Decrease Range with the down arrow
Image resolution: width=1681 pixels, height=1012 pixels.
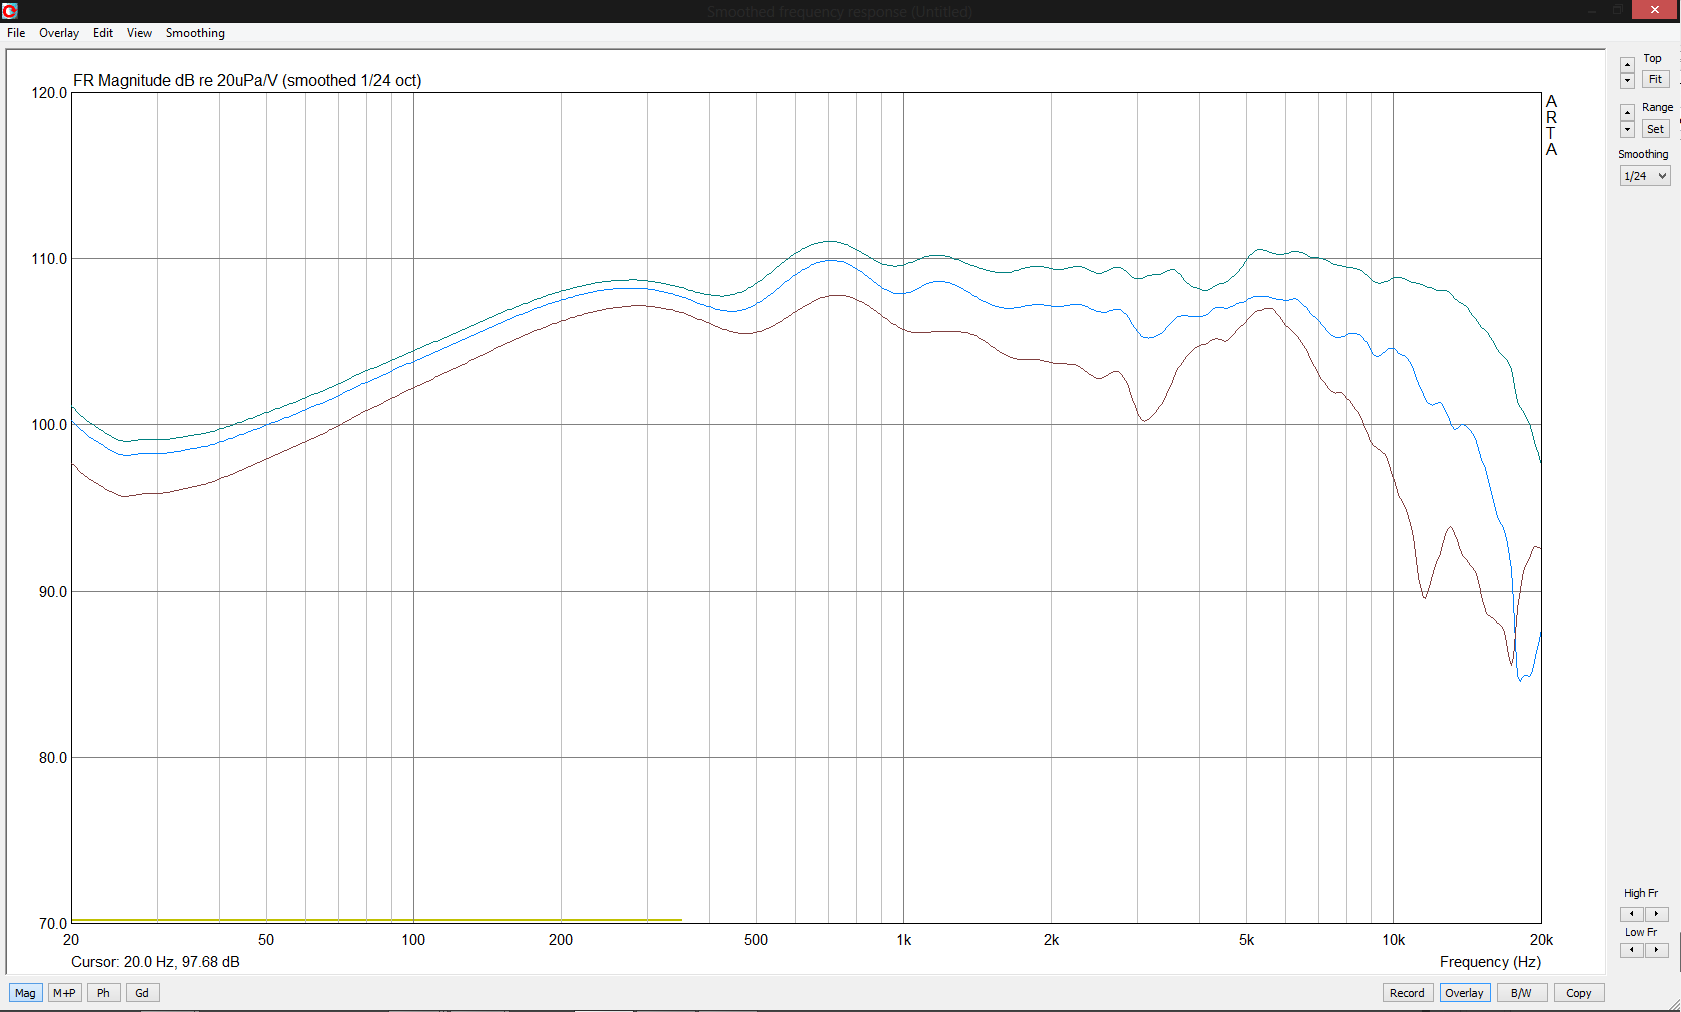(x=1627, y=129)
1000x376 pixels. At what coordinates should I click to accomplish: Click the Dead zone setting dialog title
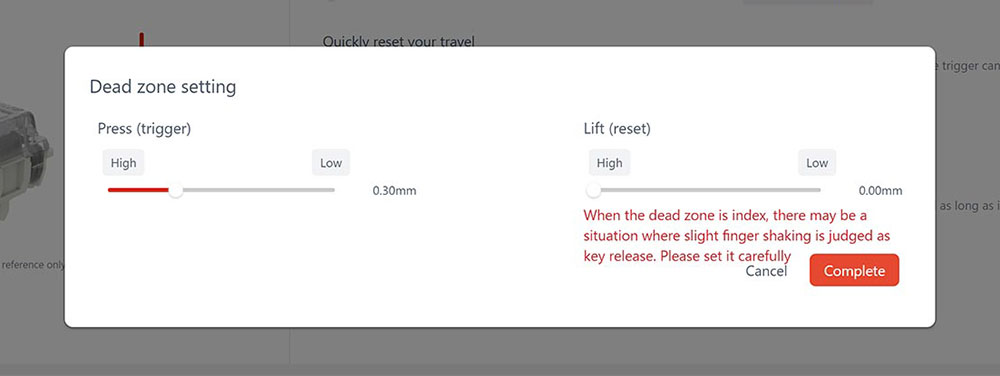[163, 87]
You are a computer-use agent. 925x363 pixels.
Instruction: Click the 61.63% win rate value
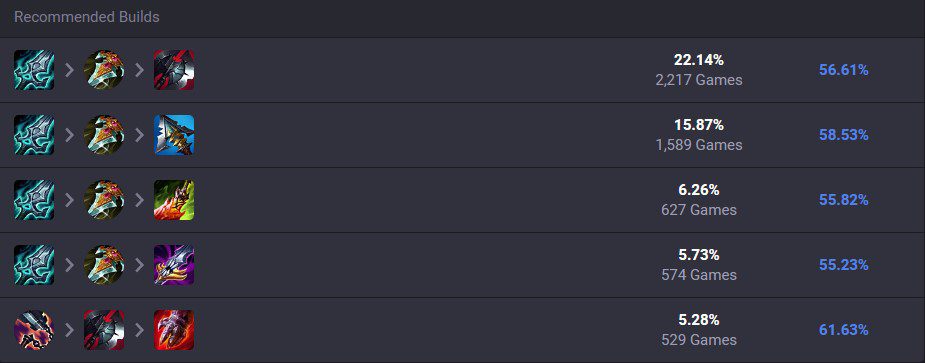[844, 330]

━━━

* REQUIREMENT: Lay out the entries above as a two-column CSV headed input_text and answer, with one row per entry, each field in double quotes, and line breaks replaced by spaces. Leave the pictures out.

* RESPONSE TO THE EXERCISE:
input_text,answer
"Decrease Range with the down arrow Image resolution: width=1681 pixels, height=1012 pixels.","(x=1627, y=129)"
"1000x376 pixels. At what coordinates should I click to accomplish: Click the Dead zone setting dialog title","[163, 87]"
"You are a computer-use agent. 925x363 pixels. Instruction: Click the 61.63% win rate value","[844, 330]"